----- GIVEN DATA -----

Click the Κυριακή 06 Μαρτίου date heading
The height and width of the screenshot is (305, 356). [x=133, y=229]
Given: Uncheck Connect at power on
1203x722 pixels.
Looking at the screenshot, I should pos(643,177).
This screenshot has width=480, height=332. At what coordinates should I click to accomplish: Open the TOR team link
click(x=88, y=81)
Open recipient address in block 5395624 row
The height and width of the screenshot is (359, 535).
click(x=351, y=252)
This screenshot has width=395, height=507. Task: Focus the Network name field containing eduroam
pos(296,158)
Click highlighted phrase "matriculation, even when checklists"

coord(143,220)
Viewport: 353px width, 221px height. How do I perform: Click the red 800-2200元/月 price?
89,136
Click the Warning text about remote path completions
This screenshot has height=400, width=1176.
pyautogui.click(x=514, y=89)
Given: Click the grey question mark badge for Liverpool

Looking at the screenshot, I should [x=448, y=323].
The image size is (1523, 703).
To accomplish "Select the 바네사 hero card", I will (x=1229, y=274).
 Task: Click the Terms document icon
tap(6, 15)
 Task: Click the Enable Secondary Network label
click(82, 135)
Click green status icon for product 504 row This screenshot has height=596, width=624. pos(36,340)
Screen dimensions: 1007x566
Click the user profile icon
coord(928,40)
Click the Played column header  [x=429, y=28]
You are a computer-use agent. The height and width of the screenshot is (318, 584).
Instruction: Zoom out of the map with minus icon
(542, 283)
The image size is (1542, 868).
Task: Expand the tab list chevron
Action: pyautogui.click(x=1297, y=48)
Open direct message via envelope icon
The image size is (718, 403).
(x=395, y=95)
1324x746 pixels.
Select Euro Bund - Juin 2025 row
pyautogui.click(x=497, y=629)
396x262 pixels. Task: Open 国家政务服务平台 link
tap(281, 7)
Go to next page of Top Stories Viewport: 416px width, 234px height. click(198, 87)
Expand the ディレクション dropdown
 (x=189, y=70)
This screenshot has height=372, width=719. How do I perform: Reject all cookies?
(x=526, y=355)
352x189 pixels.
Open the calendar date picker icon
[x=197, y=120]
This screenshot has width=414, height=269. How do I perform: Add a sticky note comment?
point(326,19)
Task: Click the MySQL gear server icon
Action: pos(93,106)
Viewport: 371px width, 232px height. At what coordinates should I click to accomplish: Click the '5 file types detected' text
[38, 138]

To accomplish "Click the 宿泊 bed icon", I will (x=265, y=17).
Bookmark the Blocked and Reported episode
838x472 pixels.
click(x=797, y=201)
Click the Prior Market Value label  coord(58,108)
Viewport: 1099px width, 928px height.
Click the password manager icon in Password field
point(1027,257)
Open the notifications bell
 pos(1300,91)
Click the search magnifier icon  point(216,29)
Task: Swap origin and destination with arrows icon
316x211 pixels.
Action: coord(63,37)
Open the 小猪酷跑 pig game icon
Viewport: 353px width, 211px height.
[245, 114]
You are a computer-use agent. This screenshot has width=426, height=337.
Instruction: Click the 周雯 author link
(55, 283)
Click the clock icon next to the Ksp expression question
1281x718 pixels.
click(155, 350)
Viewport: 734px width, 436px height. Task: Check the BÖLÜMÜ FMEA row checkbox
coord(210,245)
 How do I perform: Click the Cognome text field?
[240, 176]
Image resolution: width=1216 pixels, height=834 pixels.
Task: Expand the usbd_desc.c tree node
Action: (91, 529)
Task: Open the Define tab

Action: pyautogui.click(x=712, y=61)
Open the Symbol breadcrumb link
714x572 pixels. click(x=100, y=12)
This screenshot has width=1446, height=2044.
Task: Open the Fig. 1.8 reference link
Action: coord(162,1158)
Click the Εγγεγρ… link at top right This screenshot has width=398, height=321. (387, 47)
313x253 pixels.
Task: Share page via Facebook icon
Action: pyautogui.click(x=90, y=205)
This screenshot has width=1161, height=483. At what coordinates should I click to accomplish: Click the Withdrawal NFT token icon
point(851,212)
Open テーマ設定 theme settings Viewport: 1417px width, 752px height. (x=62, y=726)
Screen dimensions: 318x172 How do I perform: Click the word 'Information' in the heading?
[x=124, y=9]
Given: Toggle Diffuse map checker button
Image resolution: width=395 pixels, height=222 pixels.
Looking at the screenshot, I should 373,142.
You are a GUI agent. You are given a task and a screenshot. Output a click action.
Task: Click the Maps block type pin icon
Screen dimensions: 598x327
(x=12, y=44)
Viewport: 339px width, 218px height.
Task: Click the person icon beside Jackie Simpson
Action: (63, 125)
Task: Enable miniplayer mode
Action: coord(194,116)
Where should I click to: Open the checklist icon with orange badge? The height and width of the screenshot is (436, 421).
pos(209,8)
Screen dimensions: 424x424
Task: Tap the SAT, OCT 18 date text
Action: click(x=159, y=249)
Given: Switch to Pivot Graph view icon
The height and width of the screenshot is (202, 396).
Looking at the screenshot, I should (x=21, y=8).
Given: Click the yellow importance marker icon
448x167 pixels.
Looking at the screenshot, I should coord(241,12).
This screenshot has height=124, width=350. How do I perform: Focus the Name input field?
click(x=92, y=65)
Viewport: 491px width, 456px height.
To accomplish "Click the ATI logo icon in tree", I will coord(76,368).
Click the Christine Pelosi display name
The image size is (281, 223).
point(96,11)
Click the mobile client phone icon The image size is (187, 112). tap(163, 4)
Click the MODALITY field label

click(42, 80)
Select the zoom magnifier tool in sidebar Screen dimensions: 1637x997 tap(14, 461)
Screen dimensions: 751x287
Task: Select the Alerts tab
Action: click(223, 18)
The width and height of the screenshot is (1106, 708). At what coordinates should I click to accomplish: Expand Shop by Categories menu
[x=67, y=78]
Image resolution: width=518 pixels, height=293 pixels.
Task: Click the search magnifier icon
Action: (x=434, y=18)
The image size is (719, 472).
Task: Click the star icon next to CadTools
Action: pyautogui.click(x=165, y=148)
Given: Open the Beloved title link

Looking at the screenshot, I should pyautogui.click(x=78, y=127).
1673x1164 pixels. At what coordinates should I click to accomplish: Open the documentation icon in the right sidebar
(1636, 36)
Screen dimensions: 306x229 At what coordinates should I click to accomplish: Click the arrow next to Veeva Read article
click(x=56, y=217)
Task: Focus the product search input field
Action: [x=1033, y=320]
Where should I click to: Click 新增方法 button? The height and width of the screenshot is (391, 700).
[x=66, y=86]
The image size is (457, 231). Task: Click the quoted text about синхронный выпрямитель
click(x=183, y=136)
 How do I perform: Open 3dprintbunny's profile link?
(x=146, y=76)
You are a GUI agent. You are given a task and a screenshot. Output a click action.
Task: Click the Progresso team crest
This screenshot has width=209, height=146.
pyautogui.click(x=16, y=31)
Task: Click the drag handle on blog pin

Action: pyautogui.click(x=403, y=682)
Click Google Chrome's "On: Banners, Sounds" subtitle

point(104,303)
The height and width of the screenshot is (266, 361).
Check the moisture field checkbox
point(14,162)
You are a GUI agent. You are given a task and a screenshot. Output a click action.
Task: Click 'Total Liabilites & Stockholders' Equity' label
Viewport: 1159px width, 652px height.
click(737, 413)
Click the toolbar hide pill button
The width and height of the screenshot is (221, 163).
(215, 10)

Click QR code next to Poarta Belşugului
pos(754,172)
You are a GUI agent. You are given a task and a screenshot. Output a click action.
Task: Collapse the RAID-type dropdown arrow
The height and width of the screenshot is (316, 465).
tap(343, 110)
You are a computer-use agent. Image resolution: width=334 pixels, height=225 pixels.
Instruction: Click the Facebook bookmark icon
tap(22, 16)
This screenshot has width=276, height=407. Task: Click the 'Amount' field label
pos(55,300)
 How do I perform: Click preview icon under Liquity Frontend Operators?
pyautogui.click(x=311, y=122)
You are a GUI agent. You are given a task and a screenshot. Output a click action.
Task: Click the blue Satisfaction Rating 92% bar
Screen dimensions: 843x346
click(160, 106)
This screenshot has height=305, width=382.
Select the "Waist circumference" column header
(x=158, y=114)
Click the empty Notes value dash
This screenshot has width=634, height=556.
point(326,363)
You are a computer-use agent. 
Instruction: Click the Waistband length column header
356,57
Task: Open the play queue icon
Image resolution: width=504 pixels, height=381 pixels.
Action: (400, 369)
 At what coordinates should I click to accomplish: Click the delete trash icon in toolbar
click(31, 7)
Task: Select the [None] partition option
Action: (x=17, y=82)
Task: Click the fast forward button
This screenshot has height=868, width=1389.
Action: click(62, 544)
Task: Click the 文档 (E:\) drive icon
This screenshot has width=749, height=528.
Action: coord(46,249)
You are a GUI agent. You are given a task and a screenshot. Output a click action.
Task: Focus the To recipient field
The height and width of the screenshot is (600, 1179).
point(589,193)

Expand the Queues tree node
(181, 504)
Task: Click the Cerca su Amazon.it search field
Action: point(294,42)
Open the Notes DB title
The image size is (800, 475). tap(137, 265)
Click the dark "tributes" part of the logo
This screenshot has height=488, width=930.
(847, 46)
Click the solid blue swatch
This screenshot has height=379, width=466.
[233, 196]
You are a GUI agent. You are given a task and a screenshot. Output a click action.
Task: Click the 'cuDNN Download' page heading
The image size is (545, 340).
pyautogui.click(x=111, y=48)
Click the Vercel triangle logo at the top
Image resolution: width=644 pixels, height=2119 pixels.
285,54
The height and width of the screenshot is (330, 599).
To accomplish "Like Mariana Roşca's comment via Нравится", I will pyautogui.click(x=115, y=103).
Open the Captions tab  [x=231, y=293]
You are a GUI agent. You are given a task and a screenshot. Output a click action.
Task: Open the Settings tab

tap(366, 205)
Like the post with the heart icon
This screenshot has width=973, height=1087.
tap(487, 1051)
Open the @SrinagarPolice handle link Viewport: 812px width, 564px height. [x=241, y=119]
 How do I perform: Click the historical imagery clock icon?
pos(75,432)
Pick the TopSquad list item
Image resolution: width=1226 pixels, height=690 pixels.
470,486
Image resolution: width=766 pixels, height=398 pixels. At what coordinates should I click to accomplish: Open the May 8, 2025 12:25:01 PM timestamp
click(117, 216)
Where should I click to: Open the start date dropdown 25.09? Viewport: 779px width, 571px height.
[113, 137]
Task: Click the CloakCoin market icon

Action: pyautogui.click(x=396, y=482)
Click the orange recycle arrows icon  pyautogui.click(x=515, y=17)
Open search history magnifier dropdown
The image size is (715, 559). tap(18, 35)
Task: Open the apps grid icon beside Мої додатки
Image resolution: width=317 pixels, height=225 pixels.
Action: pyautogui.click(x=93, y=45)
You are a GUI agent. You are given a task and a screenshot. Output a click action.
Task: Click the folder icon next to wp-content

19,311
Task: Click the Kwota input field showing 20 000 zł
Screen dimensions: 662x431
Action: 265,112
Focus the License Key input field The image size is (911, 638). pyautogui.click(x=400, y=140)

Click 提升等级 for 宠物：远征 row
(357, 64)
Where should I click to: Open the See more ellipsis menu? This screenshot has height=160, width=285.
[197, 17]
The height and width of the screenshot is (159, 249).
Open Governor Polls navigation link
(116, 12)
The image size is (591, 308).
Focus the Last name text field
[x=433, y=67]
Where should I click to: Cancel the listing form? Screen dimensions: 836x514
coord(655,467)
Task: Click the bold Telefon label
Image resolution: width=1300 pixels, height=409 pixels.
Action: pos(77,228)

-----

- PROBLEM STATEMENT:
Reproduce the records above word for word, from their first line to the line containing "Go to next page", including both of those lines.

- SOLUTION FOR THIS PROBLEM:
Click the Κυριακή 06 Μαρτίου date heading
The height and width of the screenshot is (305, 356). [x=133, y=229]
Given: Uncheck Connect at power on
1203x722 pixels.
Looking at the screenshot, I should pos(643,177).
This screenshot has width=480, height=332. At what coordinates should I click to accomplish: Open the TOR team link
click(x=88, y=81)
Open recipient address in block 5395624 row
The height and width of the screenshot is (359, 535).
click(x=351, y=252)
This screenshot has width=395, height=507. Task: Focus the Network name field containing eduroam
pos(296,158)
Click highlighted phrase "matriculation, even when checklists"

coord(143,220)
Viewport: 353px width, 221px height. How do I perform: Click the red 800-2200元/月 price?
89,136
Click the Warning text about remote path completions
This screenshot has height=400, width=1176.
pyautogui.click(x=514, y=89)
Given: Click the grey question mark badge for Liverpool

Looking at the screenshot, I should [x=448, y=323].
The image size is (1523, 703).
To accomplish "Select the 바네사 hero card", I will (x=1229, y=274).
 Task: Click the Terms document icon
tap(6, 15)
 Task: Click the Enable Secondary Network label
click(82, 135)
Click green status icon for product 504 row This screenshot has height=596, width=624. pos(36,340)
Screen dimensions: 1007x566
Click the user profile icon
coord(928,40)
Click the Played column header  [x=429, y=28]
You are a computer-use agent. The height and width of the screenshot is (318, 584).
Instruction: Zoom out of the map with minus icon
(542, 283)
The image size is (1542, 868).
Task: Expand the tab list chevron
Action: pyautogui.click(x=1297, y=48)
Open direct message via envelope icon
The image size is (718, 403).
(x=395, y=95)
1324x746 pixels.
Select Euro Bund - Juin 2025 row
pyautogui.click(x=497, y=629)
396x262 pixels. Task: Open 国家政务服务平台 link
tap(281, 7)
Go to next page of Top Stories Viewport: 416px width, 234px height. click(198, 87)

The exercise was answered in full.